The latest paper in SD, Holmes: Effective Statistical Debugging via Efficient Path Profiling evaluates using a different set of predicates (path profiles) that might help programmers identify the bug more easily. The previous method of using predicate will report the location (file and line number) of the predicate that is believed to be the root cause. While the predicate is usually within close proximity to the actual bug, the programmer still has a lot of code to sieve through. Path profiles provide more information about the execution of the program and contains the actual execution path that the program went through. This is useful for identifying bugs that have complex control flows through the program.

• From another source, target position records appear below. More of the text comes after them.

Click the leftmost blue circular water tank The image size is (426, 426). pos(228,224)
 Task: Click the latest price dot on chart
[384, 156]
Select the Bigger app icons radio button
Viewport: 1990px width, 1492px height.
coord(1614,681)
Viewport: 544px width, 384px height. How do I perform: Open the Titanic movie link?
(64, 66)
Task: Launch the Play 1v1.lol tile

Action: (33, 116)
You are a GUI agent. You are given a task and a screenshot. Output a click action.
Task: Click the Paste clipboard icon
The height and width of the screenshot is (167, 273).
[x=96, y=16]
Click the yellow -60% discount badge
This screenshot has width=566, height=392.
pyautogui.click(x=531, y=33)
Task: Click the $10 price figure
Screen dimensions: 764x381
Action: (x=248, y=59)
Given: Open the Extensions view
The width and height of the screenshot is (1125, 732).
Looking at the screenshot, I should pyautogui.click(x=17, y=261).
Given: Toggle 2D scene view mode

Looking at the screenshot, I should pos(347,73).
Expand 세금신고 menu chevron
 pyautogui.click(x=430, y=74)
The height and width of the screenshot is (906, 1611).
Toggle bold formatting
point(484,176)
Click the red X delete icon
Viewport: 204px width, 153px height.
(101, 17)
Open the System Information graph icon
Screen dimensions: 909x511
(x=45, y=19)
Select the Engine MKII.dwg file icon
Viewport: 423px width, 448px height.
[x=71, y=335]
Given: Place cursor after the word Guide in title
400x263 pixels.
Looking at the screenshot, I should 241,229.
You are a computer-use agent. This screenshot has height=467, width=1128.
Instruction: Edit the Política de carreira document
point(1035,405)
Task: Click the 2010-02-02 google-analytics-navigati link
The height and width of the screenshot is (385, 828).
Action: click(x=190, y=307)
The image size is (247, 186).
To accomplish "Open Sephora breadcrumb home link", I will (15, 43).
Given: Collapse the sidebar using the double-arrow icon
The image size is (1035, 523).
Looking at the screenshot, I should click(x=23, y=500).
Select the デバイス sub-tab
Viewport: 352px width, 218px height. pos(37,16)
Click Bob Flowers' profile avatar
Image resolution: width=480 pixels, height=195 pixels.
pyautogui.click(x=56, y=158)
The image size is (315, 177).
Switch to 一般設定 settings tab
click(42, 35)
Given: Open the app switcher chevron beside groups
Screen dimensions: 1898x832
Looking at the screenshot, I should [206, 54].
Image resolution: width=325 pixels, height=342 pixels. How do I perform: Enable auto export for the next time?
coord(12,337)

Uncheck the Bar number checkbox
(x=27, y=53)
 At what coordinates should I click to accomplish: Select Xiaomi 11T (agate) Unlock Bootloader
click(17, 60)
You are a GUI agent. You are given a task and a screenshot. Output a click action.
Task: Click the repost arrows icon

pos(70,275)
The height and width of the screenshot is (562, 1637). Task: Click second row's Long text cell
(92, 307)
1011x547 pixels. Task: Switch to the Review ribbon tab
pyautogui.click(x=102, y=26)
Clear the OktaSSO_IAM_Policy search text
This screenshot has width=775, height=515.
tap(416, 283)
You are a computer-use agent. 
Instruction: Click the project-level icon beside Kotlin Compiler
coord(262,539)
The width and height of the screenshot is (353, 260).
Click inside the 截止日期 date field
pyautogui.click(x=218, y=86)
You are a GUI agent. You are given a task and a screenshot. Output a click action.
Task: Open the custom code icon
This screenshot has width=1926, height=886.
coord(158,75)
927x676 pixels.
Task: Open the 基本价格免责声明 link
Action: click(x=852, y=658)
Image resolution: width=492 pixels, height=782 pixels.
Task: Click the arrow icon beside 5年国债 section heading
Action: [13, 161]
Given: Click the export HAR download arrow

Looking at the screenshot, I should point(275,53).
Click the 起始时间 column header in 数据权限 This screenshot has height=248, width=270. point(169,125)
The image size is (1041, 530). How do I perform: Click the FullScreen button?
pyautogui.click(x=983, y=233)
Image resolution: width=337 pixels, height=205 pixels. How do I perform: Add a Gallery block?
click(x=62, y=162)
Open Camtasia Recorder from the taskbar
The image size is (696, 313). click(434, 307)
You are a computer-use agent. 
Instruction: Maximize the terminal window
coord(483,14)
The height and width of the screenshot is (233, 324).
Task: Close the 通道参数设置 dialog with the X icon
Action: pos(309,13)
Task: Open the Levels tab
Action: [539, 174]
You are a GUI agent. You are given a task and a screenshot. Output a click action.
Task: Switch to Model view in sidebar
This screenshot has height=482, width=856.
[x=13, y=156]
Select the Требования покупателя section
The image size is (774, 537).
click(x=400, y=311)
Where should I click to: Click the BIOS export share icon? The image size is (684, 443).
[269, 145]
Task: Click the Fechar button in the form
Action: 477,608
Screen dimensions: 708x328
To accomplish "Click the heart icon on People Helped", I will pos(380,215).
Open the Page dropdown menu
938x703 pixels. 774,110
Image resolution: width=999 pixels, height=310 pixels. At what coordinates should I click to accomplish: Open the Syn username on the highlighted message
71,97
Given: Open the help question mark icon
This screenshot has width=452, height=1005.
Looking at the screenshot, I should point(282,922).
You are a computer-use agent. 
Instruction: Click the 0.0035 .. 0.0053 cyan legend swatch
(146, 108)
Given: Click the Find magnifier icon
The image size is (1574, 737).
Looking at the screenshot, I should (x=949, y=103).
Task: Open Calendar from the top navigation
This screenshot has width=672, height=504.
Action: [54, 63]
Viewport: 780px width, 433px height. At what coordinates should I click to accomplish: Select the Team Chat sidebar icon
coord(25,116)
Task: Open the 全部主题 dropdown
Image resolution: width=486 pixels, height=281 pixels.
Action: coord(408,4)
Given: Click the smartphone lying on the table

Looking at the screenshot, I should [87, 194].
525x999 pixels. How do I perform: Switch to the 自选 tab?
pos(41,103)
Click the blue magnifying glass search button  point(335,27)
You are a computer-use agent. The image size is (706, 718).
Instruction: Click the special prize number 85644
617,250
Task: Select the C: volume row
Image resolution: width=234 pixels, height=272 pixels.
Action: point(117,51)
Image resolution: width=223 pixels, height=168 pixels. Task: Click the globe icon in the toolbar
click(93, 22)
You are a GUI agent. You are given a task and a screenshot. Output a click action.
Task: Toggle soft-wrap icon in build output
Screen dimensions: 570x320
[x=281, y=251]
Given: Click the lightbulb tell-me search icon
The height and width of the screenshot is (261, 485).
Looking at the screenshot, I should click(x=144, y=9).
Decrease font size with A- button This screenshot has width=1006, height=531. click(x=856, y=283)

In conclusion, SD is a novel idea in helping programmers find subtle bugs that might be hard to identify otherwise. Good unit tests can usually help eliminate a lot of bugs but it is hard write tests for everything (and the cost of maintaining such detailed tests is very expensive). SD is not perfect nor does it claim to be. Instead it is another useful tool in a programmer's arsenal for hunting down bugs when trying to manually locate them has proven to be unfruitful.

The papers also impress me because of their honesty in doing their own evaluations and experimentations; they explicitly state that their experiments are done under controlled environments. And they actually have an on-going project where they are evaluating SD in real applications.


  1. I think that it is fair to use this example since it was a public poster that was posted on the public walls of the Siebel Center for CS at UIUC. Moreover, I maintain disinterest in hi5.
  2. The set of predicates might be different if we were to conduct the experiment on programs written in different languages or programming styles (procedural vs. OOP).
  3. For a C/C++ program the set of predicates includes branches, integer return values and assignments. Integer return values are useful in C/C++ programs because the return value is usually used to indicate if the operation succeeded (return 0) or if it failed (return -1).